■ PROBLEMA PROPOSTO A
Aggiorna un passo della discussione su "metà" e "mezzo": riscrivilo partendo da "Se non si era" e proseguendo fino a "(copule) 3(aggettivo quantitativo)", con "lattine" al posto di "bottiglie".

■ TESTO DATO
Non t'offendere, ma certo che hai un modo alquanto originale di esprimerti: _quassù_ io lo userei soltanto per dire: _vieni quassù, non restare laggiù_; _quassù fa davvero fresco, mentre laggiù si soffoca_, ecc. Non userei l'avverbio_ quassù_ per _(qui) sopra_.


----------



## pebblespebbles

Sono risposte... Tentate, perche' le tue domande non si capiscono bene. 
La torta e' meta'
La torta e' a meta'
1) non penso di aver capito la tua domanda. Ma: Quanta acqua c'e' nel bicchiere? 
2) Il bicchiere e' mezzo pieno. Risposta : si usa. 
3)Non so se ho sentito capito la domanda. 
Ma: Quanto prendi di stipendio? La meta' di prima... Ho mangiato meta'(della) mela .....


----------



## John91

pebblespebbles said:


> Sono risposte... Tentate, perche' le tue domande non si capiscono bene.
> La torta e' meta'
> La torta e' a meta'
> 1) non penso di aver capito la tua domanda. Ma: Quanta acqua c'e' nel bicchiere?
> 2) Il bicchiere e' mezzo pieno. Risposta : si usa.
> 3)Non so se ho sentito capito la domanda.
> Ma: Quanto prendi di stipendio? La meta' di prima... Ho mangiato meta'(della) mela .....



Riguardo la seconda domanda: Prima(all'inizio della discussione) mi era stata corretta la frase "la torta è metà/è mezza".


Io pensavo fosse solo derivato dal fatto che si trattasse di una torta e con qualcosa altro magari sarebbe stato corretto.
Quindi quello che voglia sapere è se si può usare il verbo essere (è) unito a "metà/mezzo".


Tipo: Prima dico  "ho fumato metà/mezza sigaretta" e poi magari "la sigaretta era mezza/metà" o magari un altra frase "questo è metà di quello che guadagno"


Se non si era capito mi riferivo al fatto di usare le parole "metà/mezzo" in funzione aggettivale quantitativa col verbo essere che fa da copula, come in frasi : le bottiglie sono (copule) 3(aggettivo quantitativo)

Anche se di certo dicendo "smezzata" eviterei ogni casino e correzione


----------



## John91

Olaszinhok said:


> Non t'offendere, ma certo che hai un modo alquanto originale di esprimerti: _quassù_ io lo userei soltanto per dire: _vieni quassù, non restare laggiù_; _quassù fa davvero fresco, mentre laggiù si soffoca_, ecc. Non userei l'avverbio_ quassù_ per _(qui) sopra_.


Ne sono dispiaciuto. Grazie per la correzione


----------



## pebblespebbles

Ciao John, 
Secondo me dovresti fare degli esempio esempi con "mezzo/a"  e con "meta'" in frasi diverse , non sono intercambiabili.

■ RECORD FORNITI
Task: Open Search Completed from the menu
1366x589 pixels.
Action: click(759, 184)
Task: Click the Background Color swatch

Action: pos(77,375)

■ PROBLEMA PROPOSTO B
Mostra tutte le righe dei record in cui compare la stringa "Task".

■ RISPOSTA CORRETTA A
Se non si era capito mi riferivo al fatto di usare le parole "metà/mezzo" in funzione aggettivale quantitativa col verbo essere che fa da copula, come in frasi : le lattine sono (copule) 3(aggettivo quantitativo)

■ RISPOSTA CORRETTA B
Task: Open Search Completed from the menu
Task: Click the Background Color swatch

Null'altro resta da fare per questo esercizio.